In the foreseeable future, average earnings in our country will be far behind that of Australia or Canada. If earning is the predominant preference to be maximised, migration will not peter out anytime soon. On the other hand, migrants living abroad experience lower wellbeing in circumstances other than financial matter. The government could focus on this missing wellbeing aspects for migrants – our citizens.  

Migration, especially from the public service, brings up the issue of maximising personal income versus commitment to the development of the nation.

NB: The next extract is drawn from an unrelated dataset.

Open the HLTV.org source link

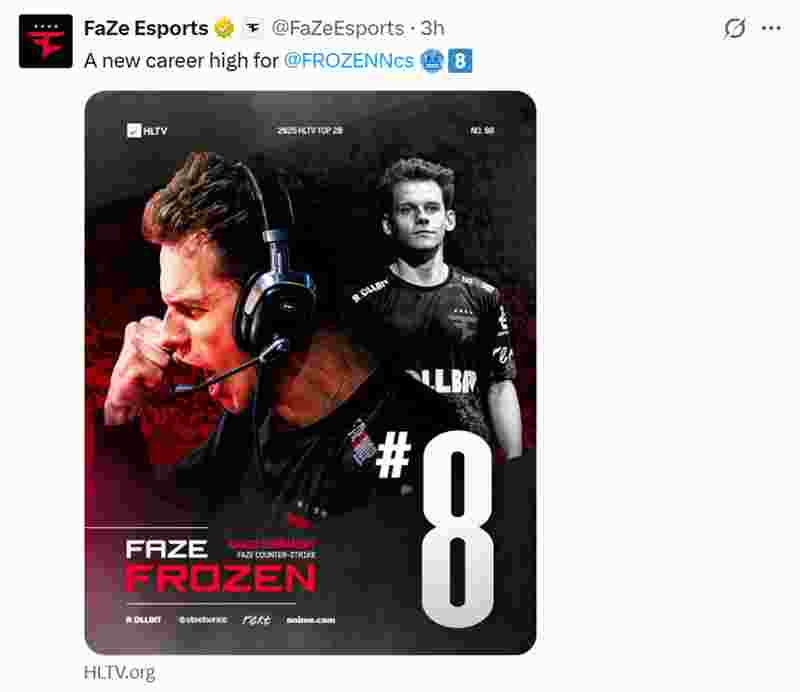tap(119, 673)
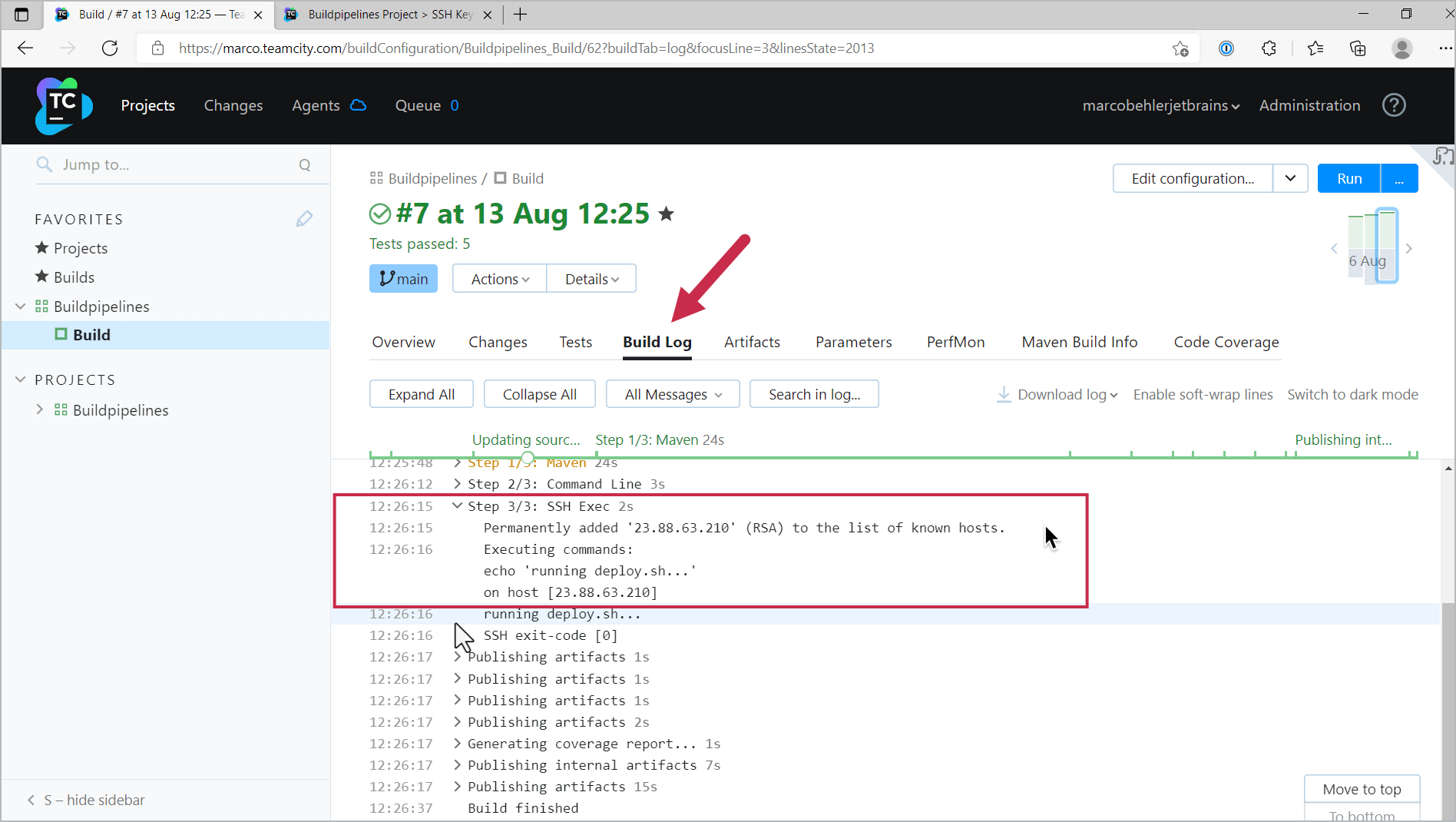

Commitment orients people towards social welfare or collective good, even though it might go against ones narrow self-interest. This might include accepting lower income. But the lower income does not mean living on the edge without being able to square cost of living. We need to address the cost of living issue as an economy wide topic. Welcome though the salary increase is for public servants, it will not ameliorate inflation as a whole for all citizens. In fact it will propitiate the public servants while fueling wage push inflation. Having tackled inflation as a whole, it is desirable to revive and refresh commitment to the nation development among the public servants on the eve of the next five year plan. They have become less in number and has to do more. Uncertainty they feel can be transmitted to society in general. All Bhutanese, wherever they are, will and should bear commitment to national development and certainty of a nation of great wellbeing, the nub of national addresses by His Revered Majesty.